◆ Instruksi tugas A ◆
Nyatakan baris-baris catatan di bawah sebagai daftar JSON berisi string, satu string untuk setiap baris dan tanpa baris kosong. Mulailah dari awal catatan dan berhentilah setelah baris yang memuat "Action: coord(1282,63)".

◆ Kutipan dokumen ◆

Friday, June 29, 2012

Hidup Tanpa Kemewahan

M Sobary ; Budayawan
Sumber : KOMPAS, 27 Juni 2012



Gagasan mengenai ”hidup tanpa kemewahan” di sini datang tidak dari kenangan akan ”hidup sederhana” yang sloganistik pada zaman Orde Baru.

Keduanya bukan pasangan, bukan pula padanan yang tepat. Hidup sederhana sudah gagal merespons kesenjangan sosial dan pembangunan ekonomi, bahkan tetap menghasilkan golongan elite ekonomi yang mewah dan golongan massa yang merana dalam kemiskinan tak berujung. Hingga sekarang!

Hidup sederhana dulu itu lebih merupakan sikap orang gugup menghadapi kegagalan mekanisme membagi ”kue” pembangunan secara adil. Orang lupa, jalan pintas yang dianggap bijaksana semacam itu terlalu moralistik dan karena itu tak operatif di lapangan. Jadi, membagi secara adil sudah gagal; pilihan politik yang dijadikan jalan keluarnya pun gagal.

Mungkin hal itu catatan penting: yang moralistik, yang tampak megah dan memuaskan hati belum tentu mampu menjawab—dan mungkin memang bukan jawaban—banyak urusan mendasar guna menata hidup kita sehari-hari secara damai dan manusiawi. Pendeknya, ini orientasi nilai yang bersifat serba lintas dan mengesampingkan banyak hal dalam hidup, yang tak membuahkan rasa damai dan sifat manusiawi tadi.

[Daftar data]
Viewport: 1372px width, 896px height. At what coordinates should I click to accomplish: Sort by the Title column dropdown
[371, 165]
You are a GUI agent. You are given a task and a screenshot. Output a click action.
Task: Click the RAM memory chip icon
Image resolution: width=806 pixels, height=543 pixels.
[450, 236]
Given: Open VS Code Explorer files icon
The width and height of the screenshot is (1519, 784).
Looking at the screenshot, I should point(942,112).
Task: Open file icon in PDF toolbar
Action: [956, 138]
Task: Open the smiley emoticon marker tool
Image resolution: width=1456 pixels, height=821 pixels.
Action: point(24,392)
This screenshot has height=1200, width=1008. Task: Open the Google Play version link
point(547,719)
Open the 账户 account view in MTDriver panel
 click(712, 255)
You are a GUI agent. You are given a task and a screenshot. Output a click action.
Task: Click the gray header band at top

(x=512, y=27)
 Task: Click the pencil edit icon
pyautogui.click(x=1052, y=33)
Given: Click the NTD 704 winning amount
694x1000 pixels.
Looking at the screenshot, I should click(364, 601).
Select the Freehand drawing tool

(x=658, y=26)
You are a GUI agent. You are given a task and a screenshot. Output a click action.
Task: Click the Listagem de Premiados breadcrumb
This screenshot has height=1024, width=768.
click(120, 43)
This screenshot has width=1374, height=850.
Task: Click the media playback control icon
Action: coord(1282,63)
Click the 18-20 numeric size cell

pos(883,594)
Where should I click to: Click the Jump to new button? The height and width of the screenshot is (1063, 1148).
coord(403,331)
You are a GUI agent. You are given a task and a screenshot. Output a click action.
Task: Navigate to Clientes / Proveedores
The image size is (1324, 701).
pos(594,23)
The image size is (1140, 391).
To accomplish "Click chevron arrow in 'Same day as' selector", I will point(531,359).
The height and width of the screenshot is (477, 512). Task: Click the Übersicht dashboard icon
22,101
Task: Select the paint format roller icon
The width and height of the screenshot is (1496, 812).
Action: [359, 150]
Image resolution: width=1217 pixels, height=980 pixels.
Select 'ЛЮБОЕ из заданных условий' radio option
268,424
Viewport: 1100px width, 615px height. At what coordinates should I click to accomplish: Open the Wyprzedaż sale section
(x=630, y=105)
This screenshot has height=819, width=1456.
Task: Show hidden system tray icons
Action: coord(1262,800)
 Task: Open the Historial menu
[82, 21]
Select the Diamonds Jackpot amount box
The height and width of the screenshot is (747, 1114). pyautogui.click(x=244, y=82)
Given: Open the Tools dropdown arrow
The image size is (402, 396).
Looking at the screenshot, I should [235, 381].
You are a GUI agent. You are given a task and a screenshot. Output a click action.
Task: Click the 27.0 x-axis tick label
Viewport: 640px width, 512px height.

◆ Instruksi tugas B ◆
Kutip kata demi kata bagian tulisan tentang hidup tanpa kemewahan di atas. Mulailah pada kata-kata "Friday, June 29, 2012" dan berhentilah setelah kata-kata "keluarnya pun gagal.".

◆ Jawaban latihan A ◆
[
  "Viewport: 1372px width, 896px height. At what coordinates should I click to accomplish: Sort by the Title column dropdown",
  "[371, 165]",
  "You are a GUI agent. You are given a task and a screenshot. Output a click action.",
  "Task: Click the RAM memory chip icon",
  "Image resolution: width=806 pixels, height=543 pixels.",
  "[450, 236]",
  "Given: Open VS Code Explorer files icon",
  "The width and height of the screenshot is (1519, 784).",
  "Looking at the screenshot, I should point(942,112).",
  "Task: Open file icon in PDF toolbar",
  "Action: [956, 138]",
  "Task: Open the smiley emoticon marker tool",
  "Image resolution: width=1456 pixels, height=821 pixels.",
  "Action: point(24,392)",
  "This screenshot has height=1200, width=1008. Task: Open the Google Play version link",
  "point(547,719)",
  "Open the 账户 account view in MTDriver panel",
  " click(712, 255)",
  "You are a GUI agent. You are given a task and a screenshot. Output a click action.",
  "Task: Click the gray header band at top",
  "(x=512, y=27)",
  " Task: Click the pencil edit icon",
  "pyautogui.click(x=1052, y=33)",
  "Given: Click the NTD 704 winning amount",
  "694x1000 pixels.",
  "Looking at the screenshot, I should click(364, 601).",
  "Select the Freehand drawing tool",
  "(x=658, y=26)",
  "You are a GUI agent. You are given a task and a screenshot. Output a click action.",
  "Task: Click the Listagem de Premiados breadcrumb",
  "This screenshot has height=1024, width=768.",
  "click(120, 43)",
  "This screenshot has width=1374, height=850.",
  "Task: Click the media playback control icon",
  "Action: coord(1282,63)"
]

◆ Jawaban latihan B ◆
Friday, June 29, 2012

Hidup Tanpa Kemewahan

M Sobary ; Budayawan
Sumber : KOMPAS, 27 Juni 2012



Gagasan mengenai ”hidup tanpa kemewahan” di sini datang tidak dari kenangan akan ”hidup sederhana” yang sloganistik pada zaman Orde Baru.

Keduanya bukan pasangan, bukan pula padanan yang tepat. Hidup sederhana sudah gagal merespons kesenjangan sosial dan pembangunan ekonomi, bahkan tetap menghasilkan golongan elite ekonomi yang mewah dan golongan massa yang merana dalam kemiskinan tak berujung. Hingga sekarang!

Hidup sederhana dulu itu lebih merupakan sikap orang gugup menghadapi kegagalan mekanisme membagi ”kue” pembangunan secara adil. Orang lupa, jalan pintas yang dianggap bijaksana semacam itu terlalu moralistik dan karena itu tak operatif di lapangan. Jadi, membagi secara adil sudah gagal; pilihan politik yang dijadikan jalan keluarnya pun gagal.